====== TASK DATA ======
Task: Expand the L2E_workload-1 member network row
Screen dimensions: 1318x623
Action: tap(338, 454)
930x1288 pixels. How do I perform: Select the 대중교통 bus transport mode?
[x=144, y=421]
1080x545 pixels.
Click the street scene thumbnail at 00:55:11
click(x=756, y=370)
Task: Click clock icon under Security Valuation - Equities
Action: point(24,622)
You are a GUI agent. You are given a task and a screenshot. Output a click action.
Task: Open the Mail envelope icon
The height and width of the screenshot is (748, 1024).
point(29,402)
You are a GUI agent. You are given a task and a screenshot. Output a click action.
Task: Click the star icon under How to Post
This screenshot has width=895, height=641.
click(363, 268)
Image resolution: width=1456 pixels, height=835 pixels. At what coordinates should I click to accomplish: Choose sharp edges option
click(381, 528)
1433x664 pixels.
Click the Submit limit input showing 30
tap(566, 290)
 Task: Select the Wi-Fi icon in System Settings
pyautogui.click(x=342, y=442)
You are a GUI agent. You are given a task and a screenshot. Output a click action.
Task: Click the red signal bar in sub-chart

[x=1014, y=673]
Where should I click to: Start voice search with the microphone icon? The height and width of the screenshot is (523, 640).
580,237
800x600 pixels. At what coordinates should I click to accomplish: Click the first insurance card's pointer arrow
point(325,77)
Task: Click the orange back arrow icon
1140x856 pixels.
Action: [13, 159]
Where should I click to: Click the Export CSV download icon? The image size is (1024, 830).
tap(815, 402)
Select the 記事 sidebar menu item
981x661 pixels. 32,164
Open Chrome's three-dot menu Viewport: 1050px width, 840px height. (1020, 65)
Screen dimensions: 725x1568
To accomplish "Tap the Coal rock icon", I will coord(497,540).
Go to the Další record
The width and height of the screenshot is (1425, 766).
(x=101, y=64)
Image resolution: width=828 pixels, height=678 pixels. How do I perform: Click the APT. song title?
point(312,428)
======
Please copy the entries word for word, from the line containing "Where should I click to: Start" through the end of the entries, with both ends included.

Where should I click to: Start voice search with the microphone icon? The height and width of the screenshot is (523, 640).
580,237
800x600 pixels. At what coordinates should I click to accomplish: Click the first insurance card's pointer arrow
point(325,77)
Task: Click the orange back arrow icon
1140x856 pixels.
Action: [13, 159]
Where should I click to: Click the Export CSV download icon? The image size is (1024, 830).
tap(815, 402)
Select the 記事 sidebar menu item
981x661 pixels. 32,164
Open Chrome's three-dot menu Viewport: 1050px width, 840px height. (1020, 65)
Screen dimensions: 725x1568
To accomplish "Tap the Coal rock icon", I will coord(497,540).
Go to the Další record
The width and height of the screenshot is (1425, 766).
(x=101, y=64)
Image resolution: width=828 pixels, height=678 pixels. How do I perform: Click the APT. song title?
point(312,428)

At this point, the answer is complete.